Matthew’s story of John the Baptizer is a similar message.  “Change your hearts and minds,” he preached.  Start looking at the world with different eyes.  John calls us to examine how we think of the world around us, our community, our neighbors, our family and our friends.  Just as he called out the religious leaders who came to see him, he calls us to challenge our assumptions.  How do we see ourselves?  How do we see others?  Are we caught up in either or thinking, us vs them, winners and losers, bad guys and good guys?

John calls us to think in new ways: we are to have a spirit of wisdom and understanding, a spirit of counsel and strength, to stop judging based on appearances, or make decisions because of gossip and rumor. 

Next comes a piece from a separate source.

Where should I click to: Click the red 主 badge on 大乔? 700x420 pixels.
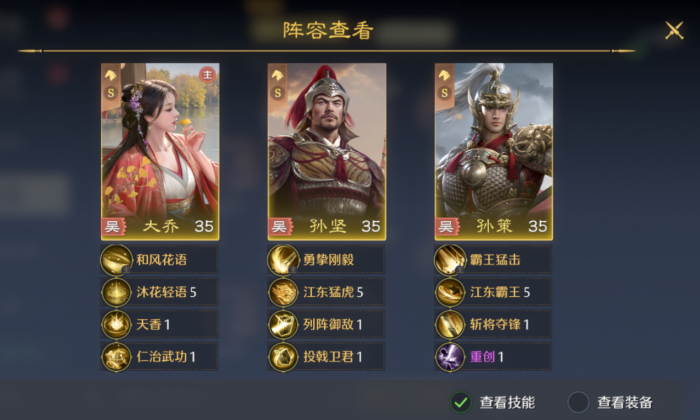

What is wisdom, then and how do we think in these new ways?  Some theologians say that wisdom is about changing how we think and act, whereas knowledge is solely about gathering information and data.  Data is easy.  With google, in seconds we know that the experience we had of the earth shifting under our feet wasn’t imaginary, and we can even put a number onto it, 5.8.  That’s data.  Knowledge.  Wisdom is when we stay calm and don’t buy into alarmist theories or wild speculation about why the earthquake happened.

How do we grow in wisdom?  Two things are helping me – reminding myself that an issue might be a ‘both and’ topic like pears.  I can like them and dislike them, it doesn’t have to be ‘either or’.  What if I am right and you are too?  That is helping me stay calmer in the midst of conflict, not perfectly but slowly better.  Another thing I do is a mantra many life coaches encourage their clients to use.  “I tell myself the truth and frequently ask myself what I’m pretending not to know”. I think that is the ultimate wisdom, when we ask deep and honest questions of ourselves and our own opinions.  John sensed that the religious leaders were coming for baptism because they had deep questions of themselves that they didn’t even knew they had.  By visiting John, they challenged their own thinking.  Some may have even joined the Jesus movement, like Joseph of Arimathea and Nicodemus who buried Jesus in the Tomb on Good Friday.  By asking questions of ourselves, looking for both and, and listening to the call of prophets to work towards God’s vision of Peace on Earth, we can follow the path of wisdom God wishes for us all.  And when that happens, fruit of the spirit come to us, especially Peace, a gift of the Creator for us all.